Hoffest endet erst im Mondenschein

Bei sommerlichem Wetter hatten einige auch draußen Platz genommen.

Traditionsveranstaltung der Natur- und Heimatfreunde bei Harenbergs

Am vergangenen Samstag hatte der Vorstand der Natur- und Heimatfreunde Rhüden unter Vorsitz von Burkhard Heunecke zu seinem traditionellen Sommerfest auf dem Hof von Heiner Harenberg eingeladen.
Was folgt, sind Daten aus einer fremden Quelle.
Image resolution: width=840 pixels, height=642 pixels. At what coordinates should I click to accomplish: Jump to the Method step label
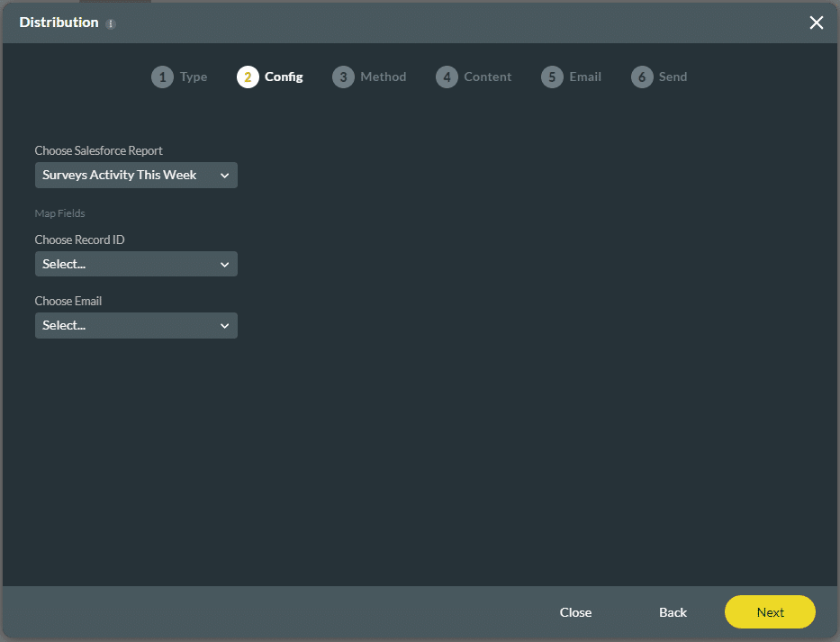coord(383,77)
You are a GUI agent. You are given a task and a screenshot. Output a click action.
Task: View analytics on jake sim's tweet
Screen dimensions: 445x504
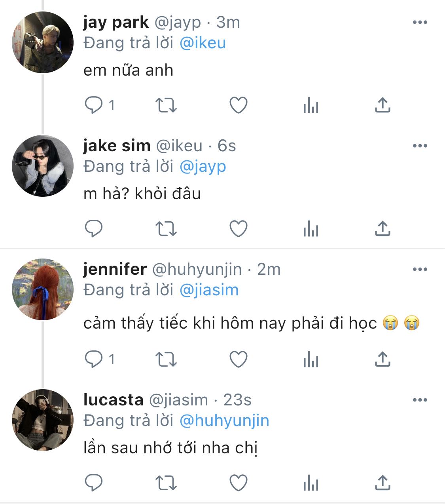click(x=311, y=229)
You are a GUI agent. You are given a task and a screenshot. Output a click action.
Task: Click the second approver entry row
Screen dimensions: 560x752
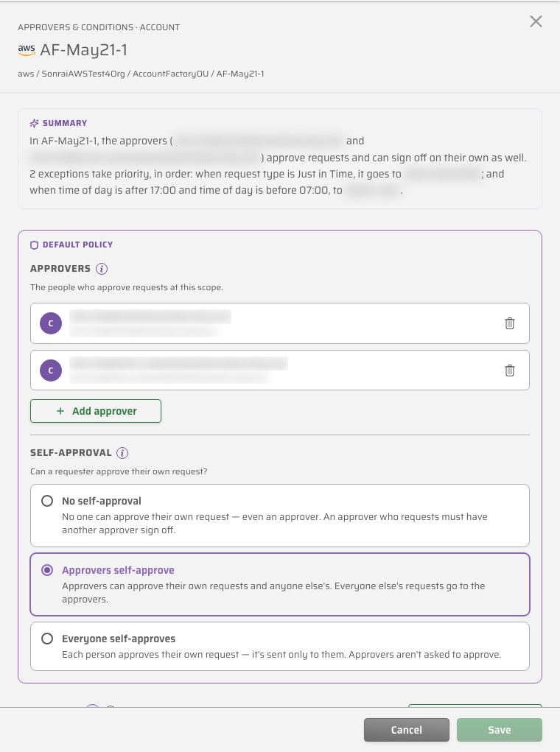point(280,370)
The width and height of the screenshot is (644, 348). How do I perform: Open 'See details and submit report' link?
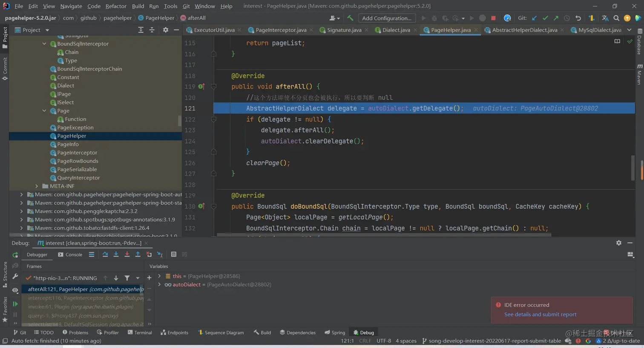tap(540, 314)
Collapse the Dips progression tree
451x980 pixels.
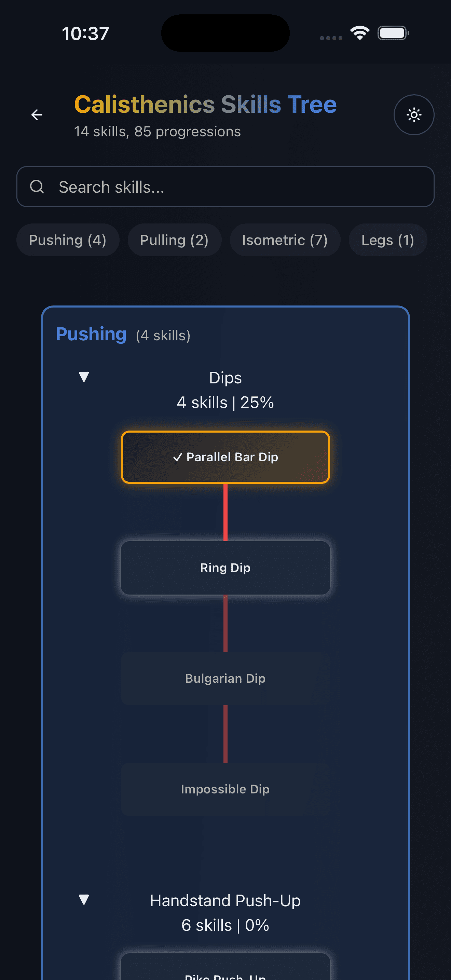[x=83, y=377]
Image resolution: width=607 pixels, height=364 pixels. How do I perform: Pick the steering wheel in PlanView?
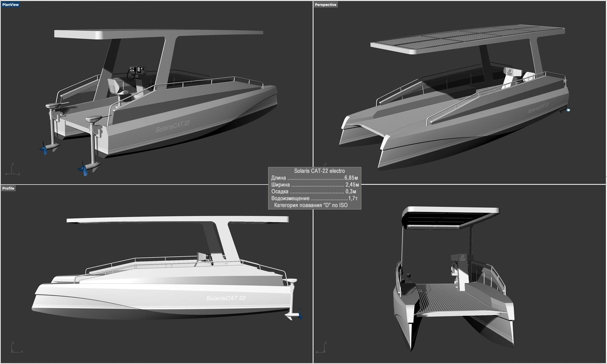pyautogui.click(x=132, y=74)
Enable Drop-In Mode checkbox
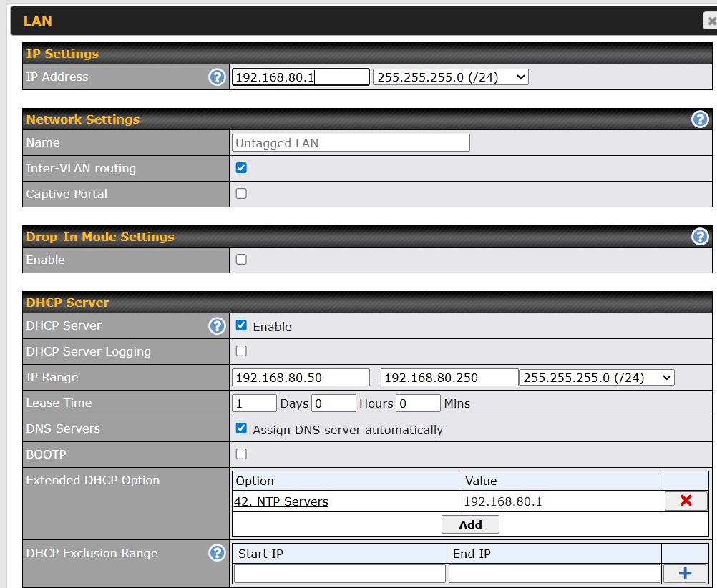Screen dimensions: 717x588 coord(241,260)
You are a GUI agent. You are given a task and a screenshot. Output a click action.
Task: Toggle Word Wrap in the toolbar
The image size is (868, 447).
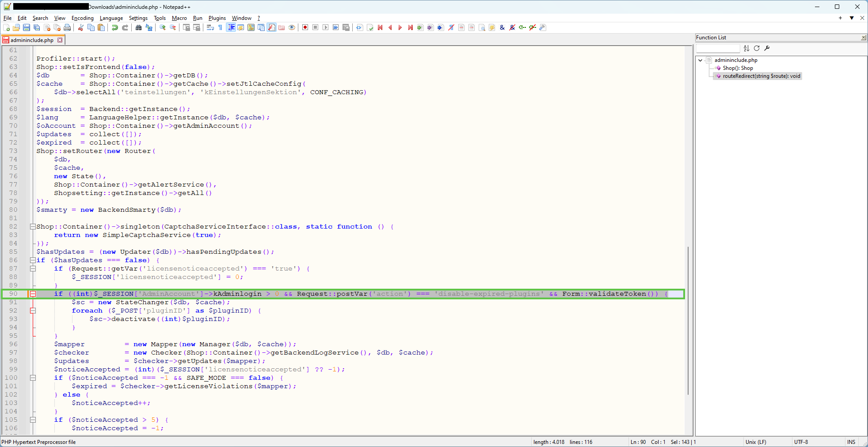pos(210,27)
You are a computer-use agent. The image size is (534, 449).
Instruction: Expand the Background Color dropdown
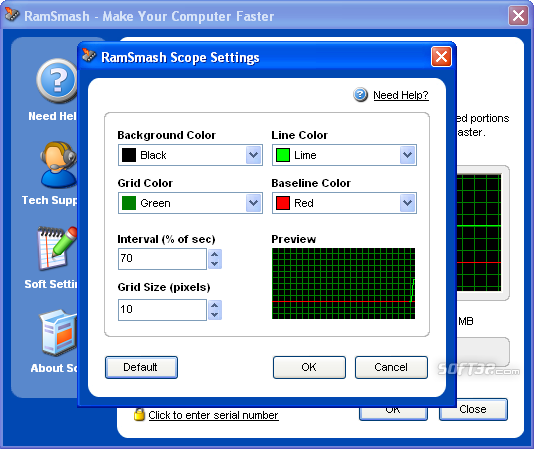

Rund 100 Vereinsmitglieder waren der Einladung sehr gern gefolgt, unter ihnen selbstverständlich auch Ortsbürgermeisterin Irene Pülm. In seiner Begrüßung dankte Heunecke zunächst den zahlreichen Helferinnen und Helfern, die ein weiteres Mal für das passende Ambiente sowie für die Erfüllung der zahlreichen logistischen Maßnahmen gesorgt hatten.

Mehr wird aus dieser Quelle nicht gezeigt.